There are useful Python packages that allow loading publicly available datasets with just a few lines of code. In this post, we will look at 5 packages that give instant access to a range of datasets. For each package, we will look at how to check out its list of available datasets and how to load an example dataset to a pandas dataframe.

0. Python setup

I assume the reader (👀 yes, you!) has access to and is familiar with Python including installing packages, defining functions and other basic tasks. If you are new to Python, this is a good place to get started.

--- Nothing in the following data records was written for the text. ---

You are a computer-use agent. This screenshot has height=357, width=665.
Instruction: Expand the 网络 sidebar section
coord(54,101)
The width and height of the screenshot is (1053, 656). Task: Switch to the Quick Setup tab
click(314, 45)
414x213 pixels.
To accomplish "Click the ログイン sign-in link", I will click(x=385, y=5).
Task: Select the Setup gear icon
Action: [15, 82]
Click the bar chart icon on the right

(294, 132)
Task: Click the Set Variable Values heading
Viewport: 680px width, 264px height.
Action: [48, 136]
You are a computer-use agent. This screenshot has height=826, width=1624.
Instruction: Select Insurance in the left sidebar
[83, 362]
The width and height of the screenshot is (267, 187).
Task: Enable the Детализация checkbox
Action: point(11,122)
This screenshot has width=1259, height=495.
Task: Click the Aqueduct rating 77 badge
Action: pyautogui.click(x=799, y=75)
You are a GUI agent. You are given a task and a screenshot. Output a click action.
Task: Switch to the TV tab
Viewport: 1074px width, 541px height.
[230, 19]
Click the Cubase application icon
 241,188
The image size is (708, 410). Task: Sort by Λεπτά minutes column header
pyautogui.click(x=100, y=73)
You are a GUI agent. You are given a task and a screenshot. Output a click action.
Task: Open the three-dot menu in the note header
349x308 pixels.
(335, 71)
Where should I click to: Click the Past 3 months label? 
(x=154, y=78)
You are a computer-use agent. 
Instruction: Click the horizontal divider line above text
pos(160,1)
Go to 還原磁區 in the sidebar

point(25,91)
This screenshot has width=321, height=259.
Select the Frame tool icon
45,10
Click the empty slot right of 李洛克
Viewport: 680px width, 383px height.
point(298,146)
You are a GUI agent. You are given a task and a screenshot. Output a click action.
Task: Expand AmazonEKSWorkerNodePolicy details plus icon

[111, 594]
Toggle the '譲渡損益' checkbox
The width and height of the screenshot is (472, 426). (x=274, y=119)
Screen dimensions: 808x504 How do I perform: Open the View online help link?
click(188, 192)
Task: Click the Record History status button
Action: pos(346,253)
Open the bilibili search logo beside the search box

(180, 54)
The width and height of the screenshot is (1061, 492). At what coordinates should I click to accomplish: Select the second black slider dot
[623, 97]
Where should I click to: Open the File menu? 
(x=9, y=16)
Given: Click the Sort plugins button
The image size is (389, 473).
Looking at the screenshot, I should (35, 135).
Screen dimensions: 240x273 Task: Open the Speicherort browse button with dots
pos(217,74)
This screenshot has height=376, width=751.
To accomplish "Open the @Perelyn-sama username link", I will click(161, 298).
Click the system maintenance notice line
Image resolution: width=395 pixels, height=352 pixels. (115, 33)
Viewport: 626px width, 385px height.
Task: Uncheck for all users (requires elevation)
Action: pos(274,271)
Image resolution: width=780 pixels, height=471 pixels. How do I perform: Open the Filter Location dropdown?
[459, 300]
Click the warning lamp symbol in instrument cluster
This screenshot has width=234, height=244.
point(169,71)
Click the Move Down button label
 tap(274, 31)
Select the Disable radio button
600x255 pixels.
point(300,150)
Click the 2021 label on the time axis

I have used and tested the scripts in Python 3.7.1 in Jupyter Notebook. Let’s make sure you have the relevant packages

installed before we dive in:

◼️ ️_pydataset_: Dataset package,
◼️ ️_seaborn_: Data Visualisation package,
◼️ ️_sklearn: Machine Learning package,
◼️ ️_statsmodel
: Statistical Model package and
◼️ ️_nltk:_ Natural Language Tool Kit package

For each package, we will inspect the shape, _head _and _tail _of an example dataset. To avoid repeating ourselves, let’s quickly make a function:

## Create a function to glimpse the data
def glimpse(df):
    print(f"{df.shape[0]} rows and {df.shape[1]} columns")
    display(df.head())
    display(df.tail())

Alright, we are ready to dive in! 🐳

1. PyDataset

The first package we are going look at is PyDataset. It’s easy to use and gives access to over 700 datasets. The package was inspired by ease of accessing datasets in R and aimed to bring that ease in Python. Let’s check out the list of datasets:

## Import package
from pydataset import data

## Check out datasets
data()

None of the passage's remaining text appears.